TEXTAUSZUG
--

Jean-Pierre Mbelu: Es gibt ein großes Paradox. Einerseits gibt es zumindest auf lange Sicht große Chancen darauf, dass die Kongolesen sich zusammentun, um wieder selbst Herr ihrer eigenen Zukunft und ihres Landes zu werden. Der Weg dahin ist jedoch noch lang, da im Kongo große multinationale Konzerne an der Macht sind, die nur den Reichtum des Landes vor Augen haben und auf einer neoliberalen Basis arbeiten. Ich habe den Eindruck, dass sie dafür bereit sind, Leben einfach zu vernichten. "Sie" - damit meine ich Akteure, die aus dem Hintergrund agieren. Man sieht sie nicht. Das ist das Komplexe an der Situation im Kongo.

Sind die Bodenschätze des Kongo mehr Fluch als Segen?

Ich würde sie nicht als Fluch bezeichnen. Sie sind eher ein Segen, denn in Wirklichkeit könnten sie sowohl für die Kongolesen als auch für alle anderen, die daran Interesse haben, profitabel sein. Die Bedingung dafür wäre natürlich, dass der Handel durch legitime und ordentliche Wege geht. Das ist gegenwärtig nicht der Fall. Es gibt viele Mittler, die daran mitverdienen. Das sollte man abschaffen. Ideal wäre es natürlich, eine ordentliche Regierung zu haben, die den Handel mit diesen multinationalen Konzernen abwickelt, aber dafür müssten wir erst einmal einen richtigen demokratischen Staat etablieren. Um das zu erreichen, braucht der Kongo eben Hilfe.

--

GESPEICHERTE DATEN
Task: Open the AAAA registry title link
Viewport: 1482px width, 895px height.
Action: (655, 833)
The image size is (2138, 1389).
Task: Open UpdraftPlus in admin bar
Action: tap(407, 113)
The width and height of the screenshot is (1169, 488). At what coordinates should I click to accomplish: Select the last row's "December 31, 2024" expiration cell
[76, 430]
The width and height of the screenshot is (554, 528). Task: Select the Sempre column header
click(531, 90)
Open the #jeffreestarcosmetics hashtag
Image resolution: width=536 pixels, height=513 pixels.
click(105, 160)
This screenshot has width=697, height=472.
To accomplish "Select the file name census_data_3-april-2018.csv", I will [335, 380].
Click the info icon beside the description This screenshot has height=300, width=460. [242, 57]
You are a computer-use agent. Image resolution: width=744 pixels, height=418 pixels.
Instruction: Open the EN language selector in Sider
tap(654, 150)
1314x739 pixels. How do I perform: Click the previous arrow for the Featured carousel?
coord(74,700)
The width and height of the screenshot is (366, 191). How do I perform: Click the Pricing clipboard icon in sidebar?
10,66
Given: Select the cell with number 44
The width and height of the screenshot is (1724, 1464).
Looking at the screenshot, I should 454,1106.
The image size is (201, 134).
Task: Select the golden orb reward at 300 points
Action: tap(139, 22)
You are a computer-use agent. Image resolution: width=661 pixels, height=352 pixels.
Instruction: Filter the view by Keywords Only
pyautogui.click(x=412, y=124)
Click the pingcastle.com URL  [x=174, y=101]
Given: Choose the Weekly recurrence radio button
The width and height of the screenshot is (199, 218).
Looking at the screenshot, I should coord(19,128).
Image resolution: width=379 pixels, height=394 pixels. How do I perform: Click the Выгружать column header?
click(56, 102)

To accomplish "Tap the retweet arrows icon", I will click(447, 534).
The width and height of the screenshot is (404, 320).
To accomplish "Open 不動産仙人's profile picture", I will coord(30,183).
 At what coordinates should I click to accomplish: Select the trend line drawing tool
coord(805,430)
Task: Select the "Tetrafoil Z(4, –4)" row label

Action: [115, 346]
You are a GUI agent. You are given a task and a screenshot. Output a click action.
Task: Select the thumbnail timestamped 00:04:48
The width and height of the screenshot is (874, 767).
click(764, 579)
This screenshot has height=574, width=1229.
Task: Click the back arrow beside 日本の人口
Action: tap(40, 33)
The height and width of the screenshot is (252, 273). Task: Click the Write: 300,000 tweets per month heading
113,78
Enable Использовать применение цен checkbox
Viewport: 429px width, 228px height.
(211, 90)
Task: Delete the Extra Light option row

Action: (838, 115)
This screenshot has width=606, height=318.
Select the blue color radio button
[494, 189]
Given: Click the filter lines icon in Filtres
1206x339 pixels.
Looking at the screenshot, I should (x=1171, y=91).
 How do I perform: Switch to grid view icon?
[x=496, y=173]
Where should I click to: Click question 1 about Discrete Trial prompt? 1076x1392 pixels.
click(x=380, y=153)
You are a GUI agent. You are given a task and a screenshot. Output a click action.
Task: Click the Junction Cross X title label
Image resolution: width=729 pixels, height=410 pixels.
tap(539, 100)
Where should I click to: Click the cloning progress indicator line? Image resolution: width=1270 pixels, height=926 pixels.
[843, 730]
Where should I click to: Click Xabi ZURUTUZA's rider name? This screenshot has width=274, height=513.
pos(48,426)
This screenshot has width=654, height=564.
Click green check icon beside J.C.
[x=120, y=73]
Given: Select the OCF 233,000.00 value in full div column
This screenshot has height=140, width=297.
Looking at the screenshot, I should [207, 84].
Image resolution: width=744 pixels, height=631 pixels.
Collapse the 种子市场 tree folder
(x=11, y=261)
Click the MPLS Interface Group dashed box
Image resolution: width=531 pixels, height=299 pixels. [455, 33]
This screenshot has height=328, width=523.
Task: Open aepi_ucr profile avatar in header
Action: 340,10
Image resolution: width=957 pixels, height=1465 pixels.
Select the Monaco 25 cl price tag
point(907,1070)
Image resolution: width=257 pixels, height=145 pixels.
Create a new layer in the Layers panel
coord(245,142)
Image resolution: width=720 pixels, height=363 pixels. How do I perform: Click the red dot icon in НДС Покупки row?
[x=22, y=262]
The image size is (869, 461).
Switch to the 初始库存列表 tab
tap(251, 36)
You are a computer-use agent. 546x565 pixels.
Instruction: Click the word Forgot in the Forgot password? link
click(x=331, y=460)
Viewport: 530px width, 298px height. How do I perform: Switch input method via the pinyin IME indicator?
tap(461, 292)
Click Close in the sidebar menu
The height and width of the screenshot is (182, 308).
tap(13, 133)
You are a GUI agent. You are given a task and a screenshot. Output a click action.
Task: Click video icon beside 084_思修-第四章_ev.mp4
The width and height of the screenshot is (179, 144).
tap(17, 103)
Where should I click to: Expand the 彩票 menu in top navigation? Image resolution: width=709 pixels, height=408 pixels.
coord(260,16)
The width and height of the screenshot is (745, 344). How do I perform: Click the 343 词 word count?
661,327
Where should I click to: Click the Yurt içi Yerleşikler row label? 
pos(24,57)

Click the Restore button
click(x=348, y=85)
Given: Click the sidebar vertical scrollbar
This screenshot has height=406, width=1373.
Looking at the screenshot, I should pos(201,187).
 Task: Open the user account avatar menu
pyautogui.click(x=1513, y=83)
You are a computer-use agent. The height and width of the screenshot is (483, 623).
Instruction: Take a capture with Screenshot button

--

AUFGABEN
1) Welche Bedingung nennt der Textauszug über den Kongo dafür, dass die Bodenschätze profitabel sein könnten?
2) Führe den Textauszug über den Kongo nach seinem letzten Satz weiter.

DIE LÖSUNGEN
1) Der Handel müsste über legitime und ordentliche Wege laufen.

2)
Wie kann man ein funktionierendes Justizsystem im Kongo auf die Beine stellen, damit die Straffreiheit für Menschenrechtsverletzungen ein Ende hat?

Es gibt natürlich eine Verantwortung, die der Kongo selbst trägt. Die Kongolesen selbst müssen erst einmal verstehen, dass sie sich engagieren sollten, dass Aktivismus dem Land dient und dass ihre Staatsangehörigkeit mit gewissen Pflichten verbunden ist. Anders gesagt, die Leute im Land müssen Druck auf all diese Proxy-Akteure ausüben, damit diese verstehen, dass sie nicht einfach tun können, was sie wollen, und ein Interesse daran haben sollten, den Kongolesen mehr Gerechtigkeit zu bringen.



Wie effizient ist die UNO-Mission im Kongo in dieser Hinsicht?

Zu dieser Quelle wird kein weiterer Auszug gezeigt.